Komisi untuk Orang Hilang dan Korban Tindak Kekerasan (KontraS) mengecam penayangan film Penumpasan Pengkhianatan G30S/PKI oleh sejumlah stasiun televisi sepanjang September 2024 termasuk Trans TV, Trans 7, MNC TV dan stasiun TV lainnya. Film yang diproduksi oleh Pusat Produksi Film Negara (PPFN) pada tahun 1984 ini mengandung banyak penyimpangan sejarah serta memuat banyak adegan kekerasan. Konten tersebut menjadikannya tidak pantas untuk ditayangkan secara luas karena dapat menyebabkan trauma dan menormalisasi kekerasan, terutama di kalangan anak-anak. Hal ini sejalan dengan Peraturan Komisi Penyiaran Indonesia (KPI) No. 02/P/KPI/03/2012 tentang Standar Program Siaran (SPS), yang dalam Pasal 23 melarang program yang menampilkan kekerasan secara detail, termasuk penembakan dan adegan berdarah. 

Selain itu, Pasal 24 Ayat (1) melarang tayangan yang mengandung ungkapan kasar dan makian yang dapat merendahkan martabat manusia. Namun, KPI, sebagai lembaga yang bertugas mengawasi penayangan di televisi, justru membiarkan film ini tayang. Sikap ini bertentangan dengan Pasal 8 Ayat (3) huruf a Undang-Undang No. 32 Tahun 2002 tentang Penyiaran, yang menyatakan bahwa salah satu tugas dan kewajiban KPI adalah “menjamin masyarakat untuk memperoleh informasi yang layak dan benar sesuai dengan hak asasi manusia.” Sebaliknya, film ini justru kontraproduktif dengan semangat reformasi Indonesia, yaitu mengakhiri rezim Orde Baru yang otoriter dan mengganti dengan sistem yang demokratis dan mengedepankan hak asasi manusia.

Film Penumpasan Pengkhianatan G30S/PKI sendiri merupakan film propaganda narasi dari rezim Soeharto untuk merawat upaya peminggiran negara terhadap PKI yang telah menyebabkan pembunuhan massal terhadap masyarakat di seluruh Indonesia sepanjang 1965-1966. Para korban dituduh terlibat dalam pembunuhan terhadap tujuh jenderal Angkatan Darat meskipun pada kenyataannya mereka tidak melakukan kesalahan apapun. Sebagai bagian dari upaya propaganda, film ini menyajikan ketidaksesuaian informasi dengan menyudutkan PKI. Oleh karena itu, penayangan film ini bagi publik justru merawat kebencian dan mewariskan ingatan kolektif yang keliru mengenai sejarah bangsa Indonesia. Penayangan film ini pun dihentikan pada 1998 oleh Menteri Penerangan Muhammad Yunus karena film ini tidak selaras dengan semangat Reformasi.[1]

Pembunuhan massal 1965-1966 bukanlah sebuah mitos. Pelanggaran berat terhadap hak asasi manusia ini telah diakui dan dinyatakan oleh sejumlah lembaga negara,[2] seperti Komisi Nasional Hak Asasi Manusia (Komnas HAM), Mahkamah Agung, Dewan Perwakilan Rakyat, dan Kementerian Koordinator Politik, Hukum, dan Keamanan. Bahkan Presiden Joko Widodo juga telah mengakui peristiwa 1965-1966 sebagai pelanggaran berat terhadap hak asasi manusia yang pernah terjadi di Indonesia dalam pidatonya pada 11 Januari 2023 lalu. Oleh karena itu, mempertahankan stigma terhadap korban dan menyebarkan memori kolektif yang keliru mengenai peristiwa ini dengan penayangan film tersebut justru bertentangan dengan upaya pemajuan hak asasi manusia dan tanggung jawab negara untuk menyelesaikan kasus tersebut.

**Tujuan A**
Daftarkan setiap baris yang memuat kata "section".

**Entri posisi item**
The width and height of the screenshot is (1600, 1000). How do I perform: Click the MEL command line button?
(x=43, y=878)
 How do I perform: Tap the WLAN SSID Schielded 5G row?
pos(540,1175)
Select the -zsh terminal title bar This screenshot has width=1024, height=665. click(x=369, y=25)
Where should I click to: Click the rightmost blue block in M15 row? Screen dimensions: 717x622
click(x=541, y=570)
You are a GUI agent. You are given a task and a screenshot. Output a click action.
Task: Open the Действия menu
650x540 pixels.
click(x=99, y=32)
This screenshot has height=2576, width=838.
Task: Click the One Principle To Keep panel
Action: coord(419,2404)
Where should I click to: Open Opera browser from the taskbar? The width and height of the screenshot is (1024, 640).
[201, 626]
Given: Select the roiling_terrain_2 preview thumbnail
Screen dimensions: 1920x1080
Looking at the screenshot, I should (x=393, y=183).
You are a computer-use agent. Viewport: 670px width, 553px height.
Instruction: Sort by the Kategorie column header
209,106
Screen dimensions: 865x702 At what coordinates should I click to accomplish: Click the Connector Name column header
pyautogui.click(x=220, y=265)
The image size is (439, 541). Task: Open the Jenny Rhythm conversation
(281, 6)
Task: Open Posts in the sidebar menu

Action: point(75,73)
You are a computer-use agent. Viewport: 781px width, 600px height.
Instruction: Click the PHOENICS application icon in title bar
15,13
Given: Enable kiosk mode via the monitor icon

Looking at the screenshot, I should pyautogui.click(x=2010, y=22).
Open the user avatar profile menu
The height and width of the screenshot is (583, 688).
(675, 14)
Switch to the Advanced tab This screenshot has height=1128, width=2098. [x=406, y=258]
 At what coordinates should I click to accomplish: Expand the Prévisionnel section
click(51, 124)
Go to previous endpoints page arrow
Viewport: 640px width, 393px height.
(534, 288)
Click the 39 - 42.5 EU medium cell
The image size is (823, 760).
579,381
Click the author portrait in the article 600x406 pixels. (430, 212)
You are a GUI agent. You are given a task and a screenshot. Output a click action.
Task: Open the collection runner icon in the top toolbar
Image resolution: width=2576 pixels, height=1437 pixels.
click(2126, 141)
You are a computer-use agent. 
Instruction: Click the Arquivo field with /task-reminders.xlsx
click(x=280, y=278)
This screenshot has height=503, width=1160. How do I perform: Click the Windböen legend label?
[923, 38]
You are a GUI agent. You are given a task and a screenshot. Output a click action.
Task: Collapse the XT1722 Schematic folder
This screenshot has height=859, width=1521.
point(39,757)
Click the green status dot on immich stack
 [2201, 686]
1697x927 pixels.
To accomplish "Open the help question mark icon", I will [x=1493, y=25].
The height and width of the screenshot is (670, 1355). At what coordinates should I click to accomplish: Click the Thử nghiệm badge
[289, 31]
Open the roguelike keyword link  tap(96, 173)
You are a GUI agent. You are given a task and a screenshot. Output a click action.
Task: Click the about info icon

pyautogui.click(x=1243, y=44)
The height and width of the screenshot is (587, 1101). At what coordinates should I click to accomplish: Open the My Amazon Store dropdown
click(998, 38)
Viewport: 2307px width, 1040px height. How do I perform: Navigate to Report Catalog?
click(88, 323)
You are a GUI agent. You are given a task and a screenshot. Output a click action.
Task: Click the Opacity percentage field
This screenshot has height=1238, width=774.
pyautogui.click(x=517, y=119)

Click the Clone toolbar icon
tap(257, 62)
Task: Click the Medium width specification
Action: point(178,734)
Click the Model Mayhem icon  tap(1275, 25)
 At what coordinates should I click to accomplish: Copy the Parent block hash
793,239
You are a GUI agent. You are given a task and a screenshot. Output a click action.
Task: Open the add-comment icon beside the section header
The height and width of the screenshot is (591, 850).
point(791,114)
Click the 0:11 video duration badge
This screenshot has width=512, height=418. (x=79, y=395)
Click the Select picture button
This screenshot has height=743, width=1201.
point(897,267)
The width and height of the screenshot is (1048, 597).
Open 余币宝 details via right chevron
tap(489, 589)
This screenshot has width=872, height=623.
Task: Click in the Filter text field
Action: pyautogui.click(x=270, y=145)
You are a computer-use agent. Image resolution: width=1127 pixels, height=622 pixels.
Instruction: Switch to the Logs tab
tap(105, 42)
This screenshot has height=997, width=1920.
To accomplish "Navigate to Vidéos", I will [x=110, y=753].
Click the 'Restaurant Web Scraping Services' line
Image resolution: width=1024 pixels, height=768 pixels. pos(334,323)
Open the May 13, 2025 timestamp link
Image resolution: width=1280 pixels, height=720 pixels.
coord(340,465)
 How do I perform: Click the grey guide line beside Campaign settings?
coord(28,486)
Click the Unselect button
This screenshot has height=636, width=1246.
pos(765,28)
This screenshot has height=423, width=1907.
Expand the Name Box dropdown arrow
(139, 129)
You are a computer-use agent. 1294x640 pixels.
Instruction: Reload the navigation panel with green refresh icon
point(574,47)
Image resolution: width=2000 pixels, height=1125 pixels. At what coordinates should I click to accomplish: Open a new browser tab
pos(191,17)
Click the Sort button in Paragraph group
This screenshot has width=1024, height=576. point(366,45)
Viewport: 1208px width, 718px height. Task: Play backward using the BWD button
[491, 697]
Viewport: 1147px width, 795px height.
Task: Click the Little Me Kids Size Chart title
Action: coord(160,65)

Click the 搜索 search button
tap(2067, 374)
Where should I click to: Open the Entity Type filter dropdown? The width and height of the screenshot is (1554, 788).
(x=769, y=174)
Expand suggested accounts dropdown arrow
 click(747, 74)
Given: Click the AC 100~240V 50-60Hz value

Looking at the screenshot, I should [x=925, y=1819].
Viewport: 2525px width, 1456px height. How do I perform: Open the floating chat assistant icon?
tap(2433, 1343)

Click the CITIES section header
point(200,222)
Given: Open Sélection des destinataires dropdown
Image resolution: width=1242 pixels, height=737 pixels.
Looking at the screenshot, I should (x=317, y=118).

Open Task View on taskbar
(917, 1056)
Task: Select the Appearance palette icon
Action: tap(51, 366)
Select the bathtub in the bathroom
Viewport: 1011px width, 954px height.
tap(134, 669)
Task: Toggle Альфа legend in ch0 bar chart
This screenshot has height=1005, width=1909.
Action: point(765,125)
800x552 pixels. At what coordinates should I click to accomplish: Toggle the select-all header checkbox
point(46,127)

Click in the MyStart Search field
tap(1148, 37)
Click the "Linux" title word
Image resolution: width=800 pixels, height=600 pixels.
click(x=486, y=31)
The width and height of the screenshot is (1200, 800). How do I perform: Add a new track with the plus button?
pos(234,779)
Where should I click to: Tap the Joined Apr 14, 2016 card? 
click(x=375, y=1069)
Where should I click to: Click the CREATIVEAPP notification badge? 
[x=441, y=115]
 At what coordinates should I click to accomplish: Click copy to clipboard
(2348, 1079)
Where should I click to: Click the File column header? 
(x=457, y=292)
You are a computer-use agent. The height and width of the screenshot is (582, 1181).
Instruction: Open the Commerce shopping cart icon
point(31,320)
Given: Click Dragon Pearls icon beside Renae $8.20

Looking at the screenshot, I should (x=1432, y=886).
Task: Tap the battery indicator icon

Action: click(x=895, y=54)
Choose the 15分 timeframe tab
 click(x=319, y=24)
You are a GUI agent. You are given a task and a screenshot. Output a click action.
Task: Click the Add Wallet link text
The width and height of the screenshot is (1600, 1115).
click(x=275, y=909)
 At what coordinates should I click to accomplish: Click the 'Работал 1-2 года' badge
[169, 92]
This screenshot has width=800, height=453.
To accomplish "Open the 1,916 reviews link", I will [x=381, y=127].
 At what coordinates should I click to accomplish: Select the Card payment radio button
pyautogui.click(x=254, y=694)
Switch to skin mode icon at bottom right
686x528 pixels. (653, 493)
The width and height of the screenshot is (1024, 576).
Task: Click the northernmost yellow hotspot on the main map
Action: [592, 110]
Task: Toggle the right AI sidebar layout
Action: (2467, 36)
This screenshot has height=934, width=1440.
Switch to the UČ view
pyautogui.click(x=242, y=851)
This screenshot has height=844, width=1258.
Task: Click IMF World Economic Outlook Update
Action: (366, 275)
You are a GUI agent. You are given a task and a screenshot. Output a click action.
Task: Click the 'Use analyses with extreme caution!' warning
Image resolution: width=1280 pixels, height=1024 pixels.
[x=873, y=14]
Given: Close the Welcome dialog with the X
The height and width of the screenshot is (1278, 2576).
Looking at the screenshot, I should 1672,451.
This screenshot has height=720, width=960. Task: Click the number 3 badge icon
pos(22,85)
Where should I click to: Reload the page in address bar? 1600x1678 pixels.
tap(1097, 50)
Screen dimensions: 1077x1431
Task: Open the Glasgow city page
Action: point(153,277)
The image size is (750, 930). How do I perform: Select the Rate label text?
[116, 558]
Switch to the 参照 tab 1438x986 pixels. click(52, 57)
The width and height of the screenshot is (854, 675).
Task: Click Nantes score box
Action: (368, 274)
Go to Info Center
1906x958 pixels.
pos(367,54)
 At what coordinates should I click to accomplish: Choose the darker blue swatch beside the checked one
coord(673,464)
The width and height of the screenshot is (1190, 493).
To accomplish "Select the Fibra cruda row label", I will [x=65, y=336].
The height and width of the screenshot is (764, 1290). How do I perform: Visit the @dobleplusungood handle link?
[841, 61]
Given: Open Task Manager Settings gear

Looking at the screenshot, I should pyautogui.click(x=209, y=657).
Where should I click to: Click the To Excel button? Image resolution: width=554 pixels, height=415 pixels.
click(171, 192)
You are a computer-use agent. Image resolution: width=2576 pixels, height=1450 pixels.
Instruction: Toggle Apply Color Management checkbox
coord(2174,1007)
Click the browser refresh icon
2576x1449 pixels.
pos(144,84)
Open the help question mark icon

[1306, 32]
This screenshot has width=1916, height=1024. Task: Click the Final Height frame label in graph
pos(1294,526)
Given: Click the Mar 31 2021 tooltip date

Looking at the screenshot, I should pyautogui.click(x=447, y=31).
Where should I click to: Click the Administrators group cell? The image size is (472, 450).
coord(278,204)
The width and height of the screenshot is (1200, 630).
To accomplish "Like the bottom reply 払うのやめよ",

**Tujuan B**
Jawab pertanyaan berikut berdasarkan teks tentang penayangan film G30S/PKI.
(i) Pada tahun berapa film itu diproduksi oleh Pusat Produksi Film Negara?
(ii) Siapa yang menghentikan penayangan film itu pada 1998?
(iii) Pada tanggal berapa Presiden Joko Widodo menyampaikan pidato yang mengakui peristiwa 1965-1966 sebagai pelanggaran berat terhadap hak asasi manusia?

**Jawaban benar A**
 At what coordinates should I click to accomplish: Expand the Prévisionnel section
Task: Open the add-comment icon beside the section header
Click the CITIES section header

**Jawaban benar B**
(i) 1984
(ii) Menteri Penerangan Muhammad Yunus
(iii) 11 Januari 2023